Although not exemplary, we do have sufficient character development in Joy. She truly shows a great character arc that goes from someone who thinks she knows everything and how to keep Riley’s mind under control to knowing that all the various emotions need to work together in order to provide Riley with a healthy state of mind. The movie is definitely cute, and it has some great humor here and there. There are also many Easter Eggs from other Pixar movies as well. One of the funniest parts that most children will miss is the cliche imaginary boyfriend from Canada. In many ways, this movie feels like a filler movie to bridge the gap between movies until the highly anticipated Finding Dory and Toy Story 4. For those of you who really enjoy the Disney and Pixar shorts prior to the feature presentations, you will get a cute short film about two volcanos who fall in ‘lava.’ Although moderately entertaining, it was a cute way to begin Inside Out. The moderate cuteness and entertainment value in the short film is definitely indicative of the storytelling quality in the feature.
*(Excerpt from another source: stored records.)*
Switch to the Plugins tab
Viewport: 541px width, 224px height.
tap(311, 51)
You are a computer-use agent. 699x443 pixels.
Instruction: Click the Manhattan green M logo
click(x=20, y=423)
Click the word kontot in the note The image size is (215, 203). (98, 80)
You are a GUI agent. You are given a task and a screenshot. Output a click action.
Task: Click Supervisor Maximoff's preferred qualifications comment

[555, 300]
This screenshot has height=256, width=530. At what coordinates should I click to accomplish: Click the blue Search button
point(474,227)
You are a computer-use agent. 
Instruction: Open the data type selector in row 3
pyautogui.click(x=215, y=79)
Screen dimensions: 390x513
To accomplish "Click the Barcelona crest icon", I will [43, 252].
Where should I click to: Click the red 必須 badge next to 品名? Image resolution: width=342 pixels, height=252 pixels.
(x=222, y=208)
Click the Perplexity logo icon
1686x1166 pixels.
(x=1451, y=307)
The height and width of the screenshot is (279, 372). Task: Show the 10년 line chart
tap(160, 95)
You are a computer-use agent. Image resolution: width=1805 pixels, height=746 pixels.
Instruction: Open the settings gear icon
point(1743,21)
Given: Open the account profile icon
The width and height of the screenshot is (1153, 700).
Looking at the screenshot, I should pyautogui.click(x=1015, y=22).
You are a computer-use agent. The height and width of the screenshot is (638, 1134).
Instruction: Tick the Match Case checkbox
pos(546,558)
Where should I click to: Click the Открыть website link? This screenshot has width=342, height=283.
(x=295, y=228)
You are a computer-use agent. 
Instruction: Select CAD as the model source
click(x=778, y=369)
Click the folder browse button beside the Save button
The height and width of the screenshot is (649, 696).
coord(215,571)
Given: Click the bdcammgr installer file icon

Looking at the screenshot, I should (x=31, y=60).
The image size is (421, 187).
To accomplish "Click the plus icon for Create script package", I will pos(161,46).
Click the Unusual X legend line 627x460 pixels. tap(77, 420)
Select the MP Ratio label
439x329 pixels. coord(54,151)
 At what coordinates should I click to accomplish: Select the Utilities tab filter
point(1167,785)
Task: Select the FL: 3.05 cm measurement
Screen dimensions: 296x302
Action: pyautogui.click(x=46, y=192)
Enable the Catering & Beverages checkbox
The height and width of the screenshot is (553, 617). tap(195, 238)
It was a foreshadow of what was to be expected in Inside Out.

If you’re the parents of kids or you just love Disney-Pixar films, no matter the storytelling or entertainment value, then you will likely enjoy watching this movie. If you are looking for another Disney-Pixar movie to generate strong emotions and maybe even “joyous” tears, then this is may not be it. However, it has received high praise from other critics so far, so maybe there is something in this movie that I may have missed.